Review: No Data Available- The Night EP (Null+Void)

 

There are so many electro labels now its becoming difficult to keep an ear on them all. Not that this is much of a problem when it comes to Null+Void, however. For a label with such an, err, economical release schedule – that’s four releases in nearly four years – it’s impressive that they’ve managed to nail their colours to a particularly virulent strain of electro so successfully. Each record has been a departure from the prevalent trends in the genre; eschewing the braindancey/synthwavey stuff that keeps fouling up the nets, they’re instead pushing a sound which has its feet in a very British take on the scene, and mixing in a blast of old-school grooves just to make sure.

No Data Available’s début on the label pushes all of those buttons right from the off, and it’s just so damn more-ish.  The Night EP is a record which draws energy from a whole bunch of sources, but never lets that interfere with a very strong sense of self.

And what a sense of self it is. This is music that takes liberties with the electro of Detroit and New York, as well as the wonderfully pungent UK homegrown, and delivers something which absolutely hits it. You can hear it in the opener, Yes Mate, where huge, solid steal beats punctuate the drizzle soaked moodiness of the synths before the growling, dirty, bass snaps in to assert itself. It’s a corker of a tune: completely in your face and yet strangely downbeat. It pulses with a hi-tech, grimy, energy but keeps it’s eyes skyward.
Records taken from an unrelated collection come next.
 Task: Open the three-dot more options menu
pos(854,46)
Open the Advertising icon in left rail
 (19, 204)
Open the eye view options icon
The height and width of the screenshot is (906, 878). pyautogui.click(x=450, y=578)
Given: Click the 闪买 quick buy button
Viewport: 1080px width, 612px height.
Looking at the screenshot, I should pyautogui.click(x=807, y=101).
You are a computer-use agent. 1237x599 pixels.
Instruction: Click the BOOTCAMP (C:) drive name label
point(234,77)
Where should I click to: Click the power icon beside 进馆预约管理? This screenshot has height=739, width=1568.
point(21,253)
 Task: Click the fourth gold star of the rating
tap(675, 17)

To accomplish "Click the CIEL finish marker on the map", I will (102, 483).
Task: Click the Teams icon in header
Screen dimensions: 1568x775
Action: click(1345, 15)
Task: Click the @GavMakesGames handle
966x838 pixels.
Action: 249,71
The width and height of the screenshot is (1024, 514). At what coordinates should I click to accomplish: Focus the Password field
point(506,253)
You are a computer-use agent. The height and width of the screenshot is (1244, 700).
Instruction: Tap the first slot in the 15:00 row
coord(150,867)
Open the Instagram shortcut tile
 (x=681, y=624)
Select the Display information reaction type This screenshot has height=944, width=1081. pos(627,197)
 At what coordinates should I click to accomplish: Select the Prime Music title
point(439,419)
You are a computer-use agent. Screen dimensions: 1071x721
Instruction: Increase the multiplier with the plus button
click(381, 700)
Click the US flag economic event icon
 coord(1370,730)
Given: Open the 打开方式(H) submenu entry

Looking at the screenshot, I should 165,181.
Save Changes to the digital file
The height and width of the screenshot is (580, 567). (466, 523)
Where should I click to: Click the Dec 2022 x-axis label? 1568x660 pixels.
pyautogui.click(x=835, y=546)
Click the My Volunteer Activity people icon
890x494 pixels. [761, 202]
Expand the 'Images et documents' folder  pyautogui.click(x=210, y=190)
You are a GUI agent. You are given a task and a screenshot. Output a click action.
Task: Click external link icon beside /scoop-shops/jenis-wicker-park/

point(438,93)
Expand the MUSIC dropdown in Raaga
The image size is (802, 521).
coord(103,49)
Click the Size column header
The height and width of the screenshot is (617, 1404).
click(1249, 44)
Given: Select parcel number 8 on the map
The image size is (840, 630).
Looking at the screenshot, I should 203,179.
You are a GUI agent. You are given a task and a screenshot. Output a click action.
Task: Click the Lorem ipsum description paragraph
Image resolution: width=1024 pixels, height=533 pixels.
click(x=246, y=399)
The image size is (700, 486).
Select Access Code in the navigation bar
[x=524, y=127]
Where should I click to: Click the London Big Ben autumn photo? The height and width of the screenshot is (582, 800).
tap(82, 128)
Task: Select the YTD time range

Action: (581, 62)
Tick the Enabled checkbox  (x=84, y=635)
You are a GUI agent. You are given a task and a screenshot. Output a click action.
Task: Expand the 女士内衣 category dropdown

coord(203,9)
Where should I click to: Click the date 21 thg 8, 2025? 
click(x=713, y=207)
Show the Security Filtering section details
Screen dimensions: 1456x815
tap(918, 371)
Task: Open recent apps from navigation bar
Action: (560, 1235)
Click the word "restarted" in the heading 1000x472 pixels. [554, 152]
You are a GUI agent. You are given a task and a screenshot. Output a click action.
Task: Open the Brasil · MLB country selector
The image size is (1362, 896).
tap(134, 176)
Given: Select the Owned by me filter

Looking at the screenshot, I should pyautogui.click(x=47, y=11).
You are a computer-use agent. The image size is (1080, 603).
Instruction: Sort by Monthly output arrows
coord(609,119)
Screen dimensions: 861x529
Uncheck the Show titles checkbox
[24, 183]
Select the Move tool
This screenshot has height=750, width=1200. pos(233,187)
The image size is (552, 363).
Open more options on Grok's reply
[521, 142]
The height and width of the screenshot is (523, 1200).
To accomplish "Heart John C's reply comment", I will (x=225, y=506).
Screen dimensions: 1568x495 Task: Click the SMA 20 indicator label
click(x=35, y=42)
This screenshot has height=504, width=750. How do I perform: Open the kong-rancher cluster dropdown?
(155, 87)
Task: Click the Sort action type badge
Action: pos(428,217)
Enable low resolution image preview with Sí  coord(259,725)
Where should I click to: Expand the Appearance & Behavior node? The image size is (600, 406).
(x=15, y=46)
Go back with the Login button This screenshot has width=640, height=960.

This duality is revisited several times as the record unfolds. Oh Now Really is heavier than it’s forerunner, but simpler. Everything comes second to the massive wave of bass that unwinds through the track, and yet the spiral of lines which haunt the open space above the wall of low-frequency constrict the moods, shrinking everything down to more human vistas. Traitor takes it further: A squirt of acid and a collapsing ravey piano riff slap the tune down into a particularly day-glo stained time and place, locking the grooves down into something more frantic and debauched without losing sight of the warm and wonderful roll and slide of the beats. By the time The Night slowly thickens into being, allowing the snapping pace to boil away into darkness, you are aware that this is a record which does it right. It knows where it’s come from and it knows where it’s going.

There is an element to modern electro which plays up far too much to the lazy idea that it is abstract, that it is difficult to dance too. This is a record that doesn’t play nice with those kind of thoughts. Quite frankly, if you can’t get your feet moving to this, alongside your brain, you’re all done with dance music. Belter.